The International PfSPZ Consortium (I-PfSPZ-C)
Sanaria Inc. hosted the semi-annual International PfSPZ consortium (I-PfSPZ-C) meeting at Tulane University School of Public Health and Tropical Medicine in New Orleans, on November 1st and 2nd. This meeting was attended by 128 attendees from 43 institutions present in 16 countries, and more joining online from around the world, all to collaborate and strategize regarding Sanaria’s PfSPZ program.
Sanaria’s entire research portfolio was covered throughout the 2-day meeting, discussing the latest results from unpublished and ongoing studies, as well as plans for upcoming trials and strategies, in a highly interactive and communal forum. Much of the discussion centered around Sanaria’s transition to Phase 3 trials in Equatorial Guinea, elsewhere in Africa, and Europe since the results from these trials will be the critical source of clinical data for vaccine licensure in the USA (FDA), Europe (EMA) and Africa (country specific regulatory authorities). A representative from WHO was also present to discuss WHO requirements and processes regarding PfSPZ policy development and recommendations of use after PfSPZ licensure. Further discussion and emphasis was placed on the cluster randomized trial in Equatorial Guinea to demonstrate community effects of PfSPZ Vaccine.
Additionally, the use of PfSPZ Vaccine in malaria elimination campaigns was modeled and discussed in the context of Bioko Island, Equatorial Guinea, where malaria prevalence has plateaued. With the Vice-minister of Health present, operational considerations were discussed with the roll out of mass vaccinations campaigns with PfSPZ Vaccine in conjunction with the government’s standard control intervention strategies and the possibility of eliminating malaria from Bioko Island and expanding into mainland Africa.
Other areas of discussion were other potential versions of PfSPZ Vaccine for licensure, such as PfSPZ-CVac, malaria challenge given with anti-malaria prophylaxis, and PfSPZ-GA1, the genetically attenuated version PfSPZ. Results from the study in PfSPZ Vaccine safety in HIV positive volunteers was reviewed. Further emphasis was put on the need to develop assays that accurately predict T-cells correlated with vaccine efficacy.

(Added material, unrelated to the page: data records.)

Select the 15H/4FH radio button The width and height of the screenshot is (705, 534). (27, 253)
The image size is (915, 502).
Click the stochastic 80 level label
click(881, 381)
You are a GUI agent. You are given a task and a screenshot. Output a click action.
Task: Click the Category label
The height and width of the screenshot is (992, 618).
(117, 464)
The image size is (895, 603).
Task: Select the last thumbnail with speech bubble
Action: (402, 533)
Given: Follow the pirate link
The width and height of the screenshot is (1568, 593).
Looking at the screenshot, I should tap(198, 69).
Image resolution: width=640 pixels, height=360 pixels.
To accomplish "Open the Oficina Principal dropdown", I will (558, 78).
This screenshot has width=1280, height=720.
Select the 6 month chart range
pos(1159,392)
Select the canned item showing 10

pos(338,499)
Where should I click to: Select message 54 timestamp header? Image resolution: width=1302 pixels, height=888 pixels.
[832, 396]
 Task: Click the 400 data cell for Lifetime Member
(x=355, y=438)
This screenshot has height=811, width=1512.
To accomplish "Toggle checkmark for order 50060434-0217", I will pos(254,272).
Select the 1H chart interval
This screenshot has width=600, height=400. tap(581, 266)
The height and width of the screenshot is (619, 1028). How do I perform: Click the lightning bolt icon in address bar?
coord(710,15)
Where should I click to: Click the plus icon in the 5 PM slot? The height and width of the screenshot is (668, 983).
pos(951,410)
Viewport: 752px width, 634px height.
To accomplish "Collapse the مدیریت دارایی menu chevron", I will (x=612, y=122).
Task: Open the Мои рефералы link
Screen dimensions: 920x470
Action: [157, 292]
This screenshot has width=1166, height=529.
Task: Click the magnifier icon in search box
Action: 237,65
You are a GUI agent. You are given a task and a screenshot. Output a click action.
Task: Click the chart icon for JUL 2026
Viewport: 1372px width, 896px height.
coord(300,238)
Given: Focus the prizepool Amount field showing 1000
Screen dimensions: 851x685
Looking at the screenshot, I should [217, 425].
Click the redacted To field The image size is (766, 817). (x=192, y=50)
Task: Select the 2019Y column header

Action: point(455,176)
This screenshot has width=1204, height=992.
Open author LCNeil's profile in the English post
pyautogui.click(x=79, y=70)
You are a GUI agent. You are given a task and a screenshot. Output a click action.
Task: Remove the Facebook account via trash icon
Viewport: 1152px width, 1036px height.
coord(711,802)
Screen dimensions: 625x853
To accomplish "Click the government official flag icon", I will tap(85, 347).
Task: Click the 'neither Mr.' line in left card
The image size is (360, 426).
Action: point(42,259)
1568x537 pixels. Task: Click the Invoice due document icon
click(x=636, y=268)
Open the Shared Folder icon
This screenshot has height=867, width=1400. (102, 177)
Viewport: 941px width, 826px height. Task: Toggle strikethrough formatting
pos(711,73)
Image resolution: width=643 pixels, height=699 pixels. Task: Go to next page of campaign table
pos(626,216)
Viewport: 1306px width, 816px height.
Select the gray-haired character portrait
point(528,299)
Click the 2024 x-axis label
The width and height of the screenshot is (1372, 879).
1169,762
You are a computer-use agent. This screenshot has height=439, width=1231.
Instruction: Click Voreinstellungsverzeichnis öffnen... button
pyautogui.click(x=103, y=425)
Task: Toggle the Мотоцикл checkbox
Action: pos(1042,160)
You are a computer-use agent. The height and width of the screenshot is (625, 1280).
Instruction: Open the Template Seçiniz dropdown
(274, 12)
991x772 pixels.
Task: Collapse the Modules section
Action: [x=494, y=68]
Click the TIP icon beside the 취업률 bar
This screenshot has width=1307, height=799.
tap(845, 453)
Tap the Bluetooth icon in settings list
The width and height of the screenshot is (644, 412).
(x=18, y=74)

Key takeaways from the consortium was the ever-expanding presence of collaborators, partners and institutions contributing to the development of the PfSPZ malaria vaccine. Continued evidence was provided attesting to the safety and tolerability of Sanaria PfSPZ products. Although there are questions that remain to be answered, the pathway forward is clear and steps are being taken to provide a safe, tolerable and efficacious vaccine that could lead us closer to malaria elimination.